Ein besonderes Erlebnis war die Darbietung des Klavierstücks „Vexations“. Es besteht aus nur wenigen Zeilen, allerdings werden diese 840-mal wiederholt. Bei der Aufführung wechselten sich Studenten der Schulmusik sowie ihre Lehrenden ab. Jeder Klavierspieler musizierte eine Stunde und wurde dann abgelöst. „Das Stück hat eine meditative Wirkung, das merkte ich auch beim Üben“, erzählt Schulmusikstudentin Marie Luise Geißler. Die Fenster des Raumes waren für die Aufführung mit buntem Papier beklebt, der Boden mit Sitzkissen ausgelegt, sodass die Besucher in einer entspannten Atmosphäre der Musik lauschen konnten.

Daneben gab es auch Aufführungen, die die ganze Familie verzauberten, zum Beispiel „Das Katzenhaus“. Schauspielstudent Caspar Weimann aus dem zweiten Studienjahr erzählte die berühmte russische Kindergeschichte von Samuil Marschak. Auf humorvolle Art berichtete er von Tante Koschkas Hochmut, zwei verwaisten Kätzchen und einem Hausbrand.
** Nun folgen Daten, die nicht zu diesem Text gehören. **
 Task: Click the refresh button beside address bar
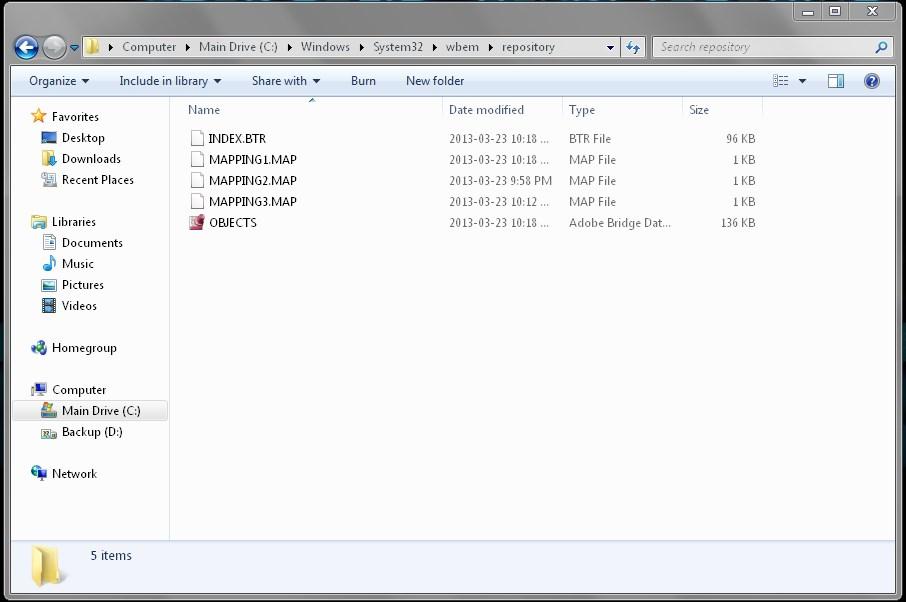coord(633,47)
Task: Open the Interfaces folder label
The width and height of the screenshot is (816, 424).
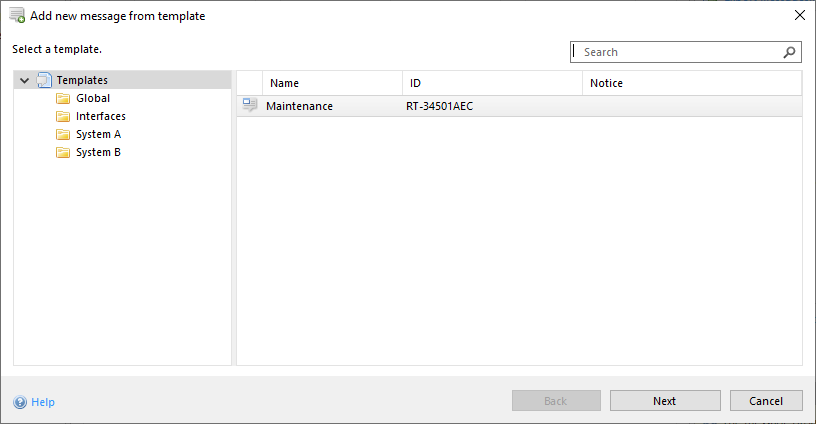Action: pyautogui.click(x=101, y=116)
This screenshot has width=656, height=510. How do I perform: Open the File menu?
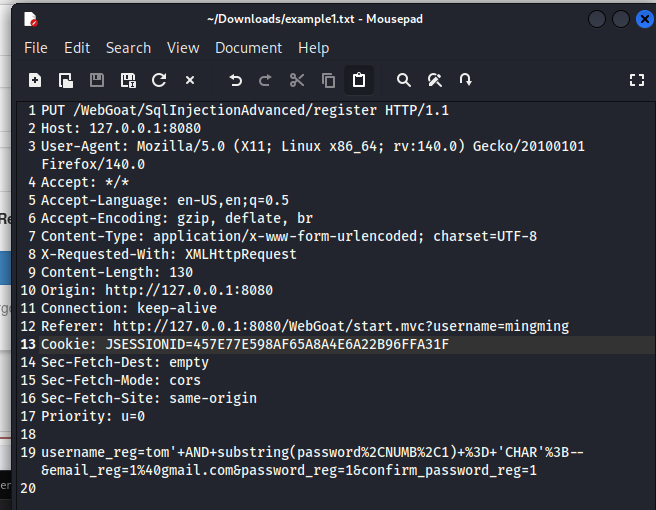pyautogui.click(x=36, y=48)
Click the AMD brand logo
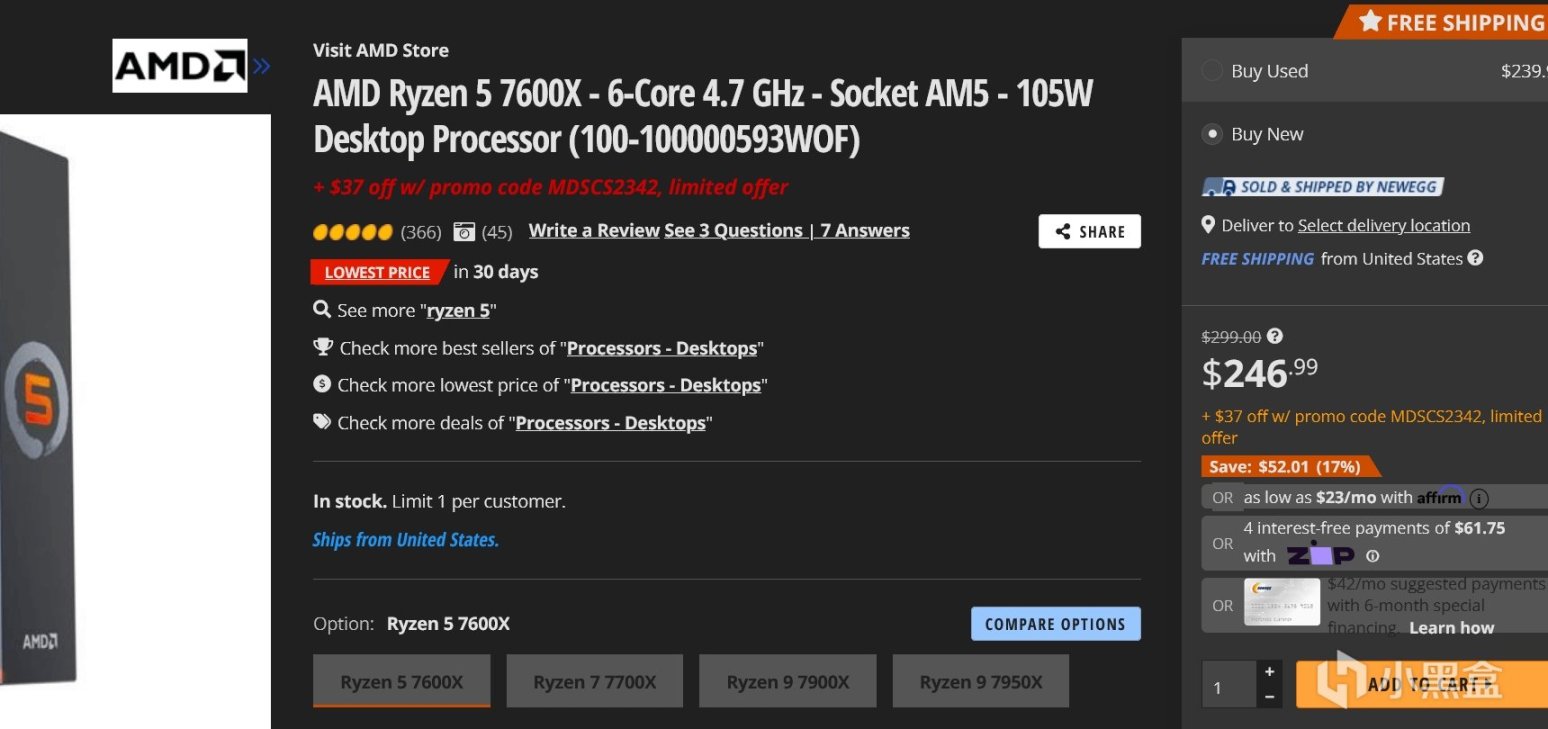The height and width of the screenshot is (729, 1548). tap(180, 66)
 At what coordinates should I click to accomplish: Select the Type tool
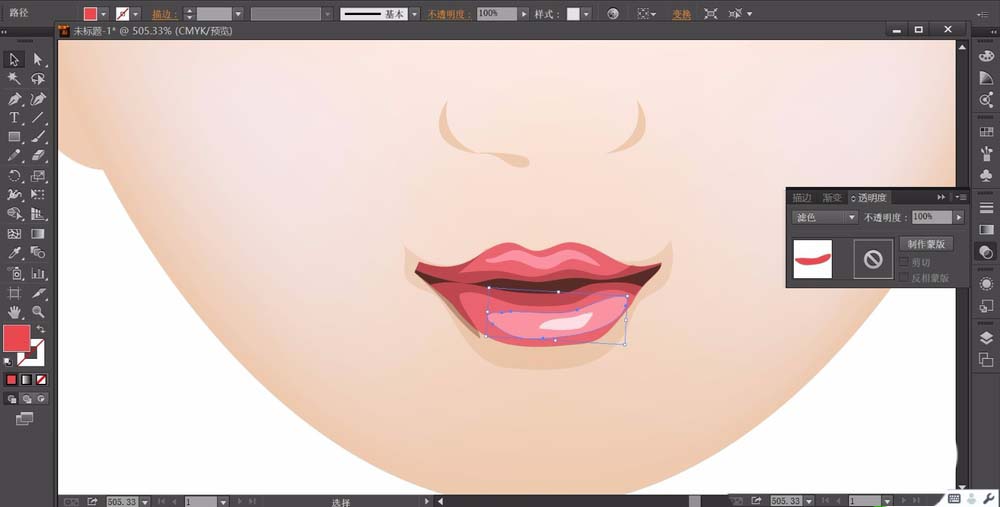pos(14,117)
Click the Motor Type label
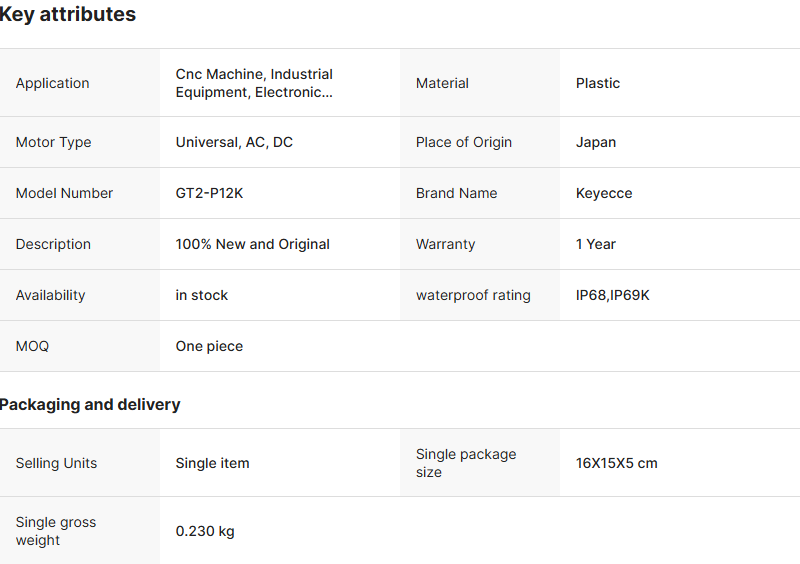 [53, 142]
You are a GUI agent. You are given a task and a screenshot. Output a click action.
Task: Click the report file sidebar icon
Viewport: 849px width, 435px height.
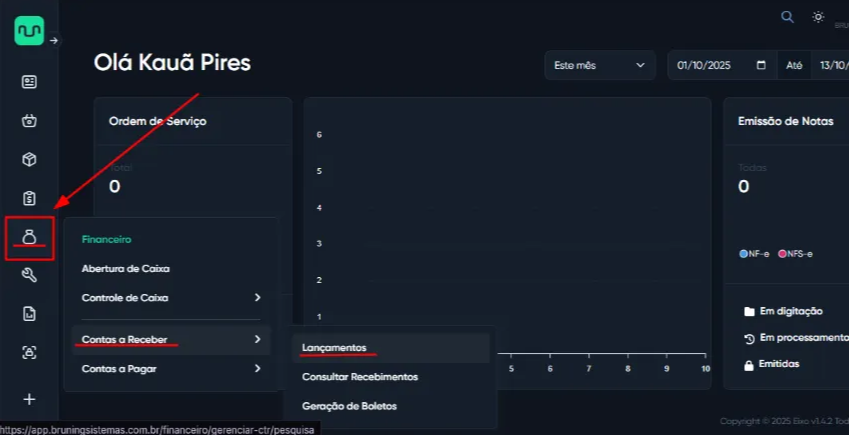click(x=29, y=314)
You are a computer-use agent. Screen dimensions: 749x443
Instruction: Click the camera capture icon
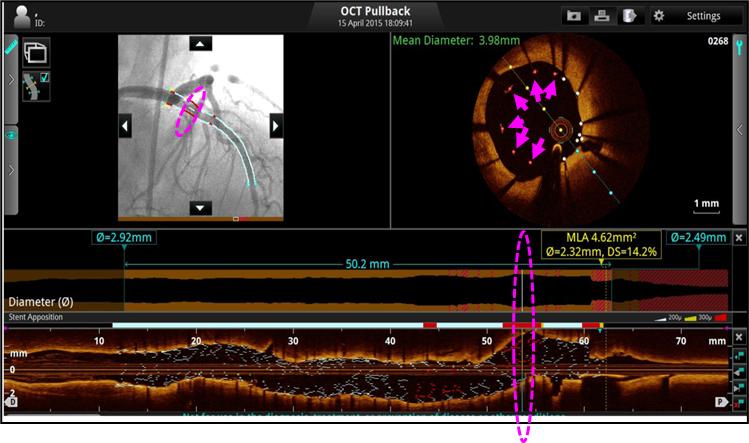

Neben den vielen Veranstaltungen erwartete die HMT auch viele ehemalige Studenten. In mühevoller Recherche ermittelten die Verantwortlichen Kontakte bis in die 50er- und 60er-Jahre. Eine der Alumni ist Hannelore Ostrowski. Die heute 73-Jährige studierte ab 1957 Violine an der damaligen Fachhochschule. Die Idee, ein 24-Stunden-Programm zu zeigen, findet sie sehr originell, sagt Ostrowski. Doch nicht nur Studenten von einst hat es in das Katharinenenstift gelockt, auch ehemalige Mitarbeiter. Marion Pfeiffer war früher Sekretärin in der Hochschule und freute sich über die Jubiläumsfeier. „Die Atmosphäre ist einfach toll. Es ist wie nach Hause kommen“, sagt die 72-Jährige.